MONROVIA, August 28 (LINA) -A trial vaccine against Ebola could be given to healthy volunteers in the United Kingdom in September, according to an international health consortium.
The trial will start as soon as ethical approval is granted, experts at the Wellcome Trust say.
If the vaccine works well the study will extend to The Gambia and Mali, according to the BBC.
The World Health Organization says the virus could affect 20,000 people during this outbreak which is expected to continue for many months.
The latest figures show more than 1,550 people have died from the virus, with more than 3,000 confirmed cases - mostly in Guinea, Liberia and Sierra Leone.

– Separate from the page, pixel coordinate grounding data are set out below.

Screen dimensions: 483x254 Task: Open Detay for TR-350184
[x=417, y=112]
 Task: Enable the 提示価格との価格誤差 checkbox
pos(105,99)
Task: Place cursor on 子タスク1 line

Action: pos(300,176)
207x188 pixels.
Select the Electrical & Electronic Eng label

The vaccine study is planned to run alongside similar trials in the United States.
Scientists will use a single Ebola virus protein to stimulate an immune response - but they say it cannot cause someone who is given it to become infected.
It is hoped the medicine will prevent people from catching the disease.
In the first part of the trial it will be given to 60 healthy volunteers and if shown to be safe and working well it will then be administered to 80 volunteers in The Gambia and Mali.
Experts say it is hoped the first phase of the trial will be completed by the end of 2014 and that the medicine can then be fast-tracked to wider populations.
"Developing a new vaccine is complex with no guarantees of success and it's still early days for our Ebola vaccine candidate,” said Dr Moncef Slaoui of GlaxoSmithKline, the company working on the vaccine.